Tarcísio Maia tem suspeita de H1N1, mas não tem máscara e aspiradores estão quebrados

11 de fevereiro de 2015

O Hospital Regional Tarcísio Maia (HRTM, em Mossoró, passa por uma crise de abastecimento de medicamentos e materiais hospitalares, como gaze e

máscaras descartáveis, e possui equipamentos quebrados, como o autoclave e nove aspiradores de secreção.

Servidores e pacientes estão expostos ao risco de contaminação de doenças. Nos nove leitos da UTI, todos os aspiradores estão quebrados. A situação é tão dramática que os servidores improvisam e tentam isolar os equipamentos até com fita adesiva, para se proteger. Mas as marcas de sangue e secreção nas paredes e leitos mostram o grande risco de contaminação.

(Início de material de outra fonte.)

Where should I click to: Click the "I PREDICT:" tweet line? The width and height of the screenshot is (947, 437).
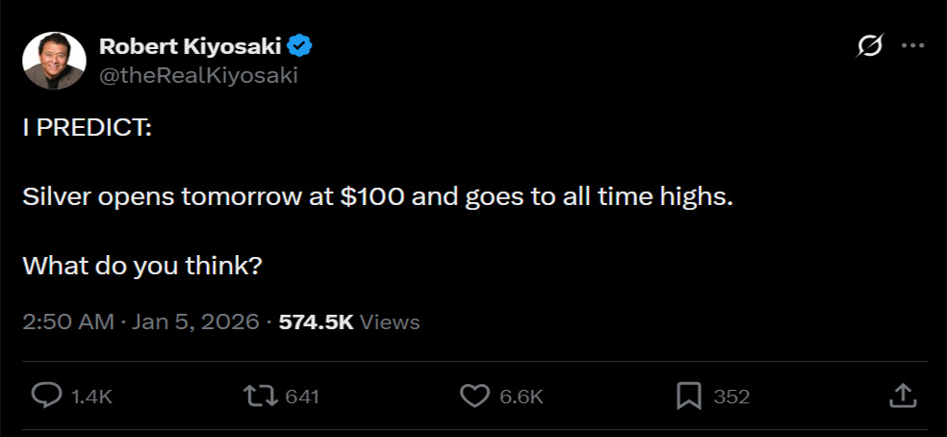pyautogui.click(x=87, y=131)
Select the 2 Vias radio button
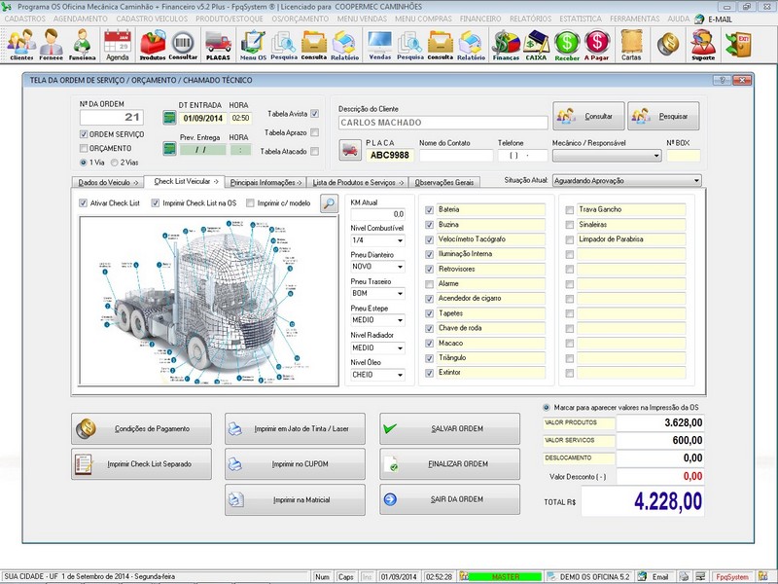 114,163
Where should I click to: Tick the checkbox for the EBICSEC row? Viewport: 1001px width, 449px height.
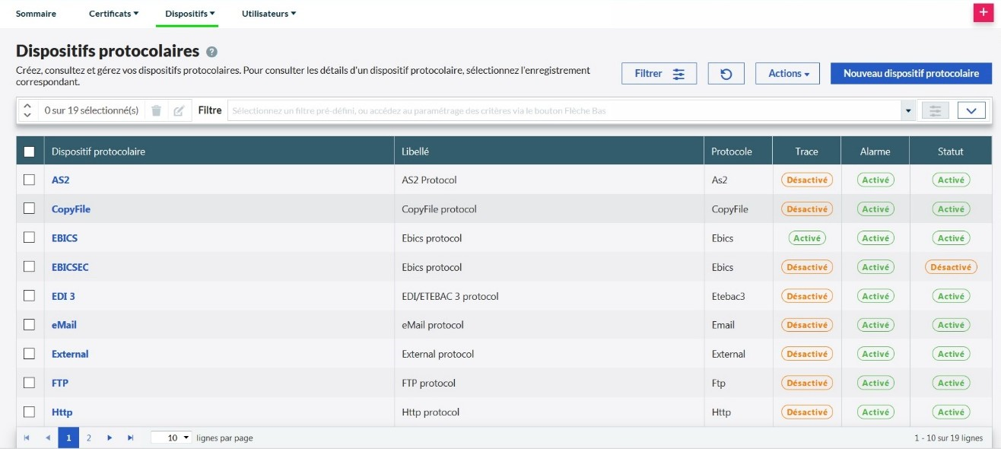point(30,267)
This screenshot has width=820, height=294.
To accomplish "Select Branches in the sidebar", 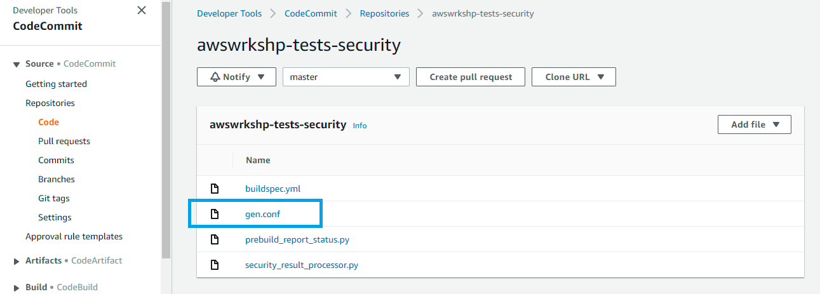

O temor dos servidores aumentou nos últimos 40 dias, quando o hospital recebeu dois pacientes com suspeitas da gripe H1N1 e um deles veio à óbito. A Sesap não divulgou ainda o resultado dos exames, encaminhada para o Instituto Evandro Chagas, no Pará, no dia 8 de janeiro, e para o Lacen, no dia 13 de janeiro.

A falta de informações aumenta o receio dos servidores. “Até nas ruas as pessoas estão falando de casos de mortes por H1N1, mas nós que temos que lidar com todos esses problemas, não sabemos de nada, estamos sem informação e até sem máscaras”, afirmou Rita Alves, servidora no hospital e diretora do Sindsaúde-RN.

O autoclave, aparelho usado para esterilização de materiais, está funcionando. No entanto, o ar condicionado da sala está quebrado e os servidores têm que aguentar a alta temperatura.

A situação do Tarcísio Maia e dos principais hospitais será discutida em audiência com o novo secretário estadual de Saúde, Ricardo Lagreca, no dia 11, às 10h.